Nessuno lo ha ricordato, ma Giorgio Napolitano, nel 1997, ministro dell’Interno, fu tra coloro che imposero un rigido blocco navale all’Albania, preoccupato per i riflessi sull’ordine pubblico dell’afflusso di migliaia di migranti irregolari. Con lui, nel decidere il blocco navale, buona parte del Gotha della sinistra: Romano Prodi presidente del Consiglio, Walter Veltroni vicepresidente del Consiglio, Nino Andreatta ministro della Difesa e poi i ministri Pierluigi Bersani, Carlo Azeglio Ciampi, Franco Bassanini, Rosy Bindi, Vincenzo Visco, Luigi Berlinguer, Anna Finocchiaro, Livia Turco.

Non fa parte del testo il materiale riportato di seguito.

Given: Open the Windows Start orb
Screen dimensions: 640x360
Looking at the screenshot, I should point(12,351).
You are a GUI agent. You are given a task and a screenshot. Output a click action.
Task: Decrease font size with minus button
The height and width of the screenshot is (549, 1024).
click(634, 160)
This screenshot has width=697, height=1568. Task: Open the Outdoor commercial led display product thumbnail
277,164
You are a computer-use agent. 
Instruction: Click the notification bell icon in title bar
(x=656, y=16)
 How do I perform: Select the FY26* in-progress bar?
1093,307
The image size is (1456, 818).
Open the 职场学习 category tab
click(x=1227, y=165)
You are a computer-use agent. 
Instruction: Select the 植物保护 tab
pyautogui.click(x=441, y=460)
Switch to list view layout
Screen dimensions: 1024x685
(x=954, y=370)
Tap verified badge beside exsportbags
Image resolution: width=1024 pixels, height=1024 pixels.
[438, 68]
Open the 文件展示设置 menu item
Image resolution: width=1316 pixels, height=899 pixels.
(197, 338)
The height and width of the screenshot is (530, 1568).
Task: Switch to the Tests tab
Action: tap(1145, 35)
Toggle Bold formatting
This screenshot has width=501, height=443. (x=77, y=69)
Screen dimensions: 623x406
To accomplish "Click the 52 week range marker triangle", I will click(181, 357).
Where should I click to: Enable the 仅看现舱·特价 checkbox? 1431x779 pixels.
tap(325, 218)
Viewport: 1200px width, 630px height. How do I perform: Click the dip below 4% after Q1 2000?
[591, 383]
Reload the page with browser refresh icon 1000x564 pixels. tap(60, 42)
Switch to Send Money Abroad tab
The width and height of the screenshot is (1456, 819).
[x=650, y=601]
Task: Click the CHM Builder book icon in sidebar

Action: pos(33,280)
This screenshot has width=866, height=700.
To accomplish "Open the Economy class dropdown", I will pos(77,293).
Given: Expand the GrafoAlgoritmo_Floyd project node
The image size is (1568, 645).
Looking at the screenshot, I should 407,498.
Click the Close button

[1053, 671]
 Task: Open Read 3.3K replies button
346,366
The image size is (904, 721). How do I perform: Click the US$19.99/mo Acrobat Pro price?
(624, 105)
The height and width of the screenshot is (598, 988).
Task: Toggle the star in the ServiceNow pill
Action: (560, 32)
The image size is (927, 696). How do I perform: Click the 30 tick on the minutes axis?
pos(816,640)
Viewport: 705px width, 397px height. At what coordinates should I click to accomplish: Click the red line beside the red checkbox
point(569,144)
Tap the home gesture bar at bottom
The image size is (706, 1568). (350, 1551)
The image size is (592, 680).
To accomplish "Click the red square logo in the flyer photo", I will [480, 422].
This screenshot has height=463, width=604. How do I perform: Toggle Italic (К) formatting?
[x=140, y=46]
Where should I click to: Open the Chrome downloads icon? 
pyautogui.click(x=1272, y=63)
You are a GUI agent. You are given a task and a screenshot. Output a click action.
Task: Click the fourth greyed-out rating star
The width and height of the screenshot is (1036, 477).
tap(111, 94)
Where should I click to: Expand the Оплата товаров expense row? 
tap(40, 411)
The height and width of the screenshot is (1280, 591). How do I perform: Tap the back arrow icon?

Nessun ministro si dissociò, anzi, dal decreto ministeriale emesso da Nino Andreatta del 4 marzo 1997 che ordinò alla Marina Militare di effettuare un blocco navale fin dentro le acque territoriali dell’Albania con la regola d’ingaggio di «fermare, visitare, dirottare anche navi non italiane e riportarle sulle coste albanesi». L’intervento militare italiano arrivò a distruggere molti gommoni all’interno del porto di Valona. La decisione del blocco navale venne presa a fronte di un afflusso in Italia di trentamila profughi albanesi dal dicembre 1996 all’aprile del 1997. Una piccola quota parte, un quarto, rispetto ai flussi del 2023.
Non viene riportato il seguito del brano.